Gold Standard Spans: This table contains the annotated spans where PHI was identified, along with the corresponding labels and the note identifier to which the spans correspond.
Lung Resection CAP Forms
This dataset is composed by two groups of tables and one cleaned dataset in QA format:
- EPIC Clarity tables: These are the source EPIC Clarity tables required to assemble the information contained in the CAP forms as well as the pathology reports. The description of those
- Processed tables: These are two tables:
cap_formsandshc_pathology_reports. The first table contains the structured information with the CAP forms. The second table contains the pathology reports with the individual elements that compose them each one separated. - QA cleaned dataset: This is a QA dataset where the questions, answers and context and clearly defined. This dataset is formatted as a HuggingFace dataset and can be loaded directly for training.
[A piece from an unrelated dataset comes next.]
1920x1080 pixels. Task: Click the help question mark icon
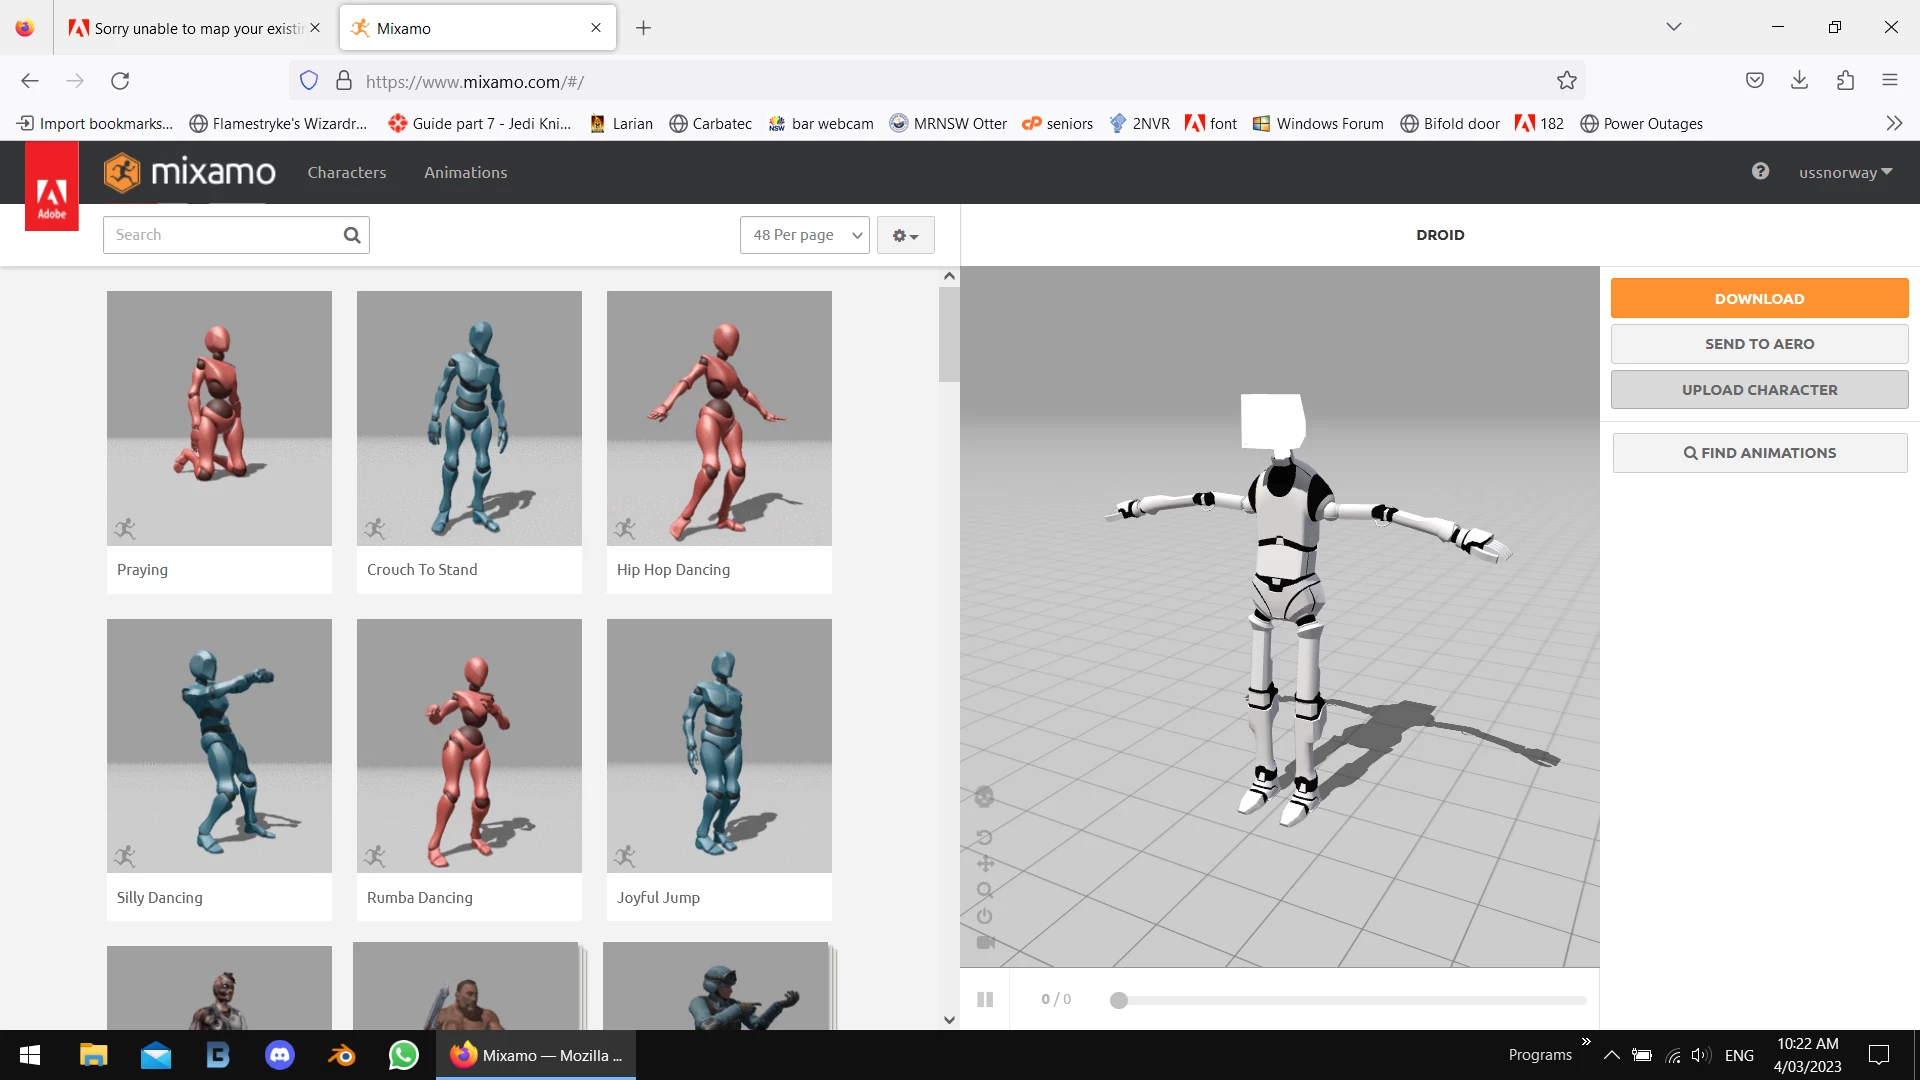click(1760, 171)
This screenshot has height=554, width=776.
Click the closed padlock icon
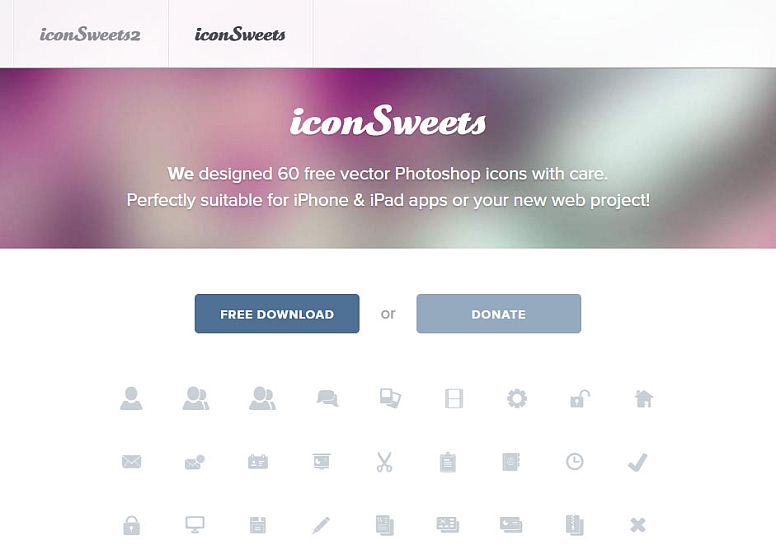pos(131,525)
PHI Scrubbing Operations Definitions
In order to protect patient information, various PHI (Protected Health Information) scrubbing operations are applied to the dataset. These operations are designed to scrub sensitive data elements. Below are the definitions of the PHI scrubbing operations used in this dataset:
| PHi-Scrubbing Operation Name | Description |
|---|---|
| Not Stable between Data Refreshes | Not Stable between Data Refreshes specific to the project and dataset column |
| Jitter | Jitter specific to the project and dataset column |
| Del | Delete the values in this Column |
| Sub | Substitute with a value specific to the project and dataset column |
| Whitelist | Only allow the values in the ‘allowed list’ table to pass through; otherwise replace with NULL |
| Hash | Replace with a hash value based on a hashing function specific to the project and dataset column |
| TiDE | Pass through TiDE, Stanford’s text PHI scrubbing algorithm |
| RedZip | Reduce the Zipcode precision based on Stanford’s University Privacy Office guidelines as outlined here, Sec 1.4 |
| Drop | Drop this column in the PHI scrubbed dataset |
| Stable Between Data Refreshes | Substitute with a stable identifier specific to the project and dataset column that will persist between data refreshes. This may be an integer or alphanumeric based on other requirements of the table |
| Not Stable between Data Refreshes | Substitute with an identifier that is only specific and self consistent for that data refresh -could be an integer or alphanumeric based on requirements of the table |
| None | pass as is- no PHI scrubbing operation |
DICOM PHI Scrubbing
For DICOM data the PHI scrubbing module protects PII and sensitive information through a two-stage process. First, it uses regex patterns to identify and mask specific data types including dates, times, email addresses, URLs, numeric identifiers, and hexadecimal sequences. Second, it tokenizes the text using configurable delimiters and numeric-to-alpha and alpha-to-numeric transitions, then replaces any tokens not found in a predefined allowlist with ‘X’ characters of equivalent length. The system preserves the original text structure by maintaining spacing and delimiters while systematically redacting content. It includes specialized date handling through regex patterns that match various date formats, ensuring that only approved vocabulary passes through unredacted while obscuring all other potentially sensitive information.
This redaction only applies to series_description, study_description, and protocol_name attributes (tags).